### Task statement:
You are to retype exactly the line with "Telefon komórkowy (58, 2105)" and every line after it in the entries below.

Dataset entries Block Start

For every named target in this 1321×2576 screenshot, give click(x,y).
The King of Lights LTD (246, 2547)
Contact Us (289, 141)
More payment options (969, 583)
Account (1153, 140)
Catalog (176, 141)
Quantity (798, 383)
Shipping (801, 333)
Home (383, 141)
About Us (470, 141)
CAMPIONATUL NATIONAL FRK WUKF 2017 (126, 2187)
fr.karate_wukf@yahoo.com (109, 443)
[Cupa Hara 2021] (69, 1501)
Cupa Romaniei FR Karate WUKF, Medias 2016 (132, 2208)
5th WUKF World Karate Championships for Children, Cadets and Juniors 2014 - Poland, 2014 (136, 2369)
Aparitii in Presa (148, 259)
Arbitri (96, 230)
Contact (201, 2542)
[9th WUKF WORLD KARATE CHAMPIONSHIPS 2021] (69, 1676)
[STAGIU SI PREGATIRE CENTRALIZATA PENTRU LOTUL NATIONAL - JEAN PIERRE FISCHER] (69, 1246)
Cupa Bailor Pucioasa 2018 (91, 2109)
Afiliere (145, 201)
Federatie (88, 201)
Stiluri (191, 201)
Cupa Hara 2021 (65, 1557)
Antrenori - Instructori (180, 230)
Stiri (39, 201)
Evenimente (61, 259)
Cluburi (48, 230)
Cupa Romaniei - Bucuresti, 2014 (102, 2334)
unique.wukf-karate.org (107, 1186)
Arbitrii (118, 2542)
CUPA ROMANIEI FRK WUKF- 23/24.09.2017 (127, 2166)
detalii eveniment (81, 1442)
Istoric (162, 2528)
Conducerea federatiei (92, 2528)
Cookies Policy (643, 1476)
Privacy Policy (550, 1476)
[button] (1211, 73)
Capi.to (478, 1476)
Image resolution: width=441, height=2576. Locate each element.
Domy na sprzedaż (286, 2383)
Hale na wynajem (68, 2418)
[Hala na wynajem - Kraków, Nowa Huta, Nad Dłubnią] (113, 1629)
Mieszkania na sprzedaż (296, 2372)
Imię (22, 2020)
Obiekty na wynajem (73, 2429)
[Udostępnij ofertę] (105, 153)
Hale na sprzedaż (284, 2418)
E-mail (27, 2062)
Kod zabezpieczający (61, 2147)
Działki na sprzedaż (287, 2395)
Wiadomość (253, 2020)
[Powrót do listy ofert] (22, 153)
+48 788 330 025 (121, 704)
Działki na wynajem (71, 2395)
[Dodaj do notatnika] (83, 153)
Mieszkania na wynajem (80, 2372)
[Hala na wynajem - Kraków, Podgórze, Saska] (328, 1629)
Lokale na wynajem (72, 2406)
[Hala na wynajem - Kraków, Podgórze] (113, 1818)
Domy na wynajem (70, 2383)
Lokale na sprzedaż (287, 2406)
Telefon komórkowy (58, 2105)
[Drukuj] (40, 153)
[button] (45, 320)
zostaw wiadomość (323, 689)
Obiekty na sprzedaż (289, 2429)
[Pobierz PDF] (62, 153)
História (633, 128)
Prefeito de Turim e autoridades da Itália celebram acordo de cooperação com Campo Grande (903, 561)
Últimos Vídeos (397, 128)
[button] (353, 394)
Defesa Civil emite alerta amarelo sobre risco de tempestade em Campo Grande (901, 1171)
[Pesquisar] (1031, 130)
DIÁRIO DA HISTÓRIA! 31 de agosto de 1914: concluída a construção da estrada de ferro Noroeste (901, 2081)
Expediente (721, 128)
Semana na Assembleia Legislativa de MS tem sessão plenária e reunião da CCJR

Dataset entries Block End

### Answer box:
Telefon komórkowy (58, 2105)
[Drukuj] (40, 153)
[button] (45, 320)
zostaw wiadomość (323, 689)
Obiekty na sprzedaż (289, 2429)
[Pobierz PDF] (62, 153)
História (633, 128)
Prefeito de Turim e autoridades da Itália celebram acordo de cooperação com Campo Grande (903, 561)
Últimos Vídeos (397, 128)
[button] (353, 394)
Defesa Civil emite alerta amarelo sobre risco de tempestade em Campo Grande (901, 1171)
[Pesquisar] (1031, 130)
DIÁRIO DA HISTÓRIA! 31 de agosto de 1914: concluída a construção da estrada de ferro Noroeste (901, 2081)
Expediente (721, 128)
Semana na Assembleia Legislativa de MS tem sessão plenária e reunião da CCJR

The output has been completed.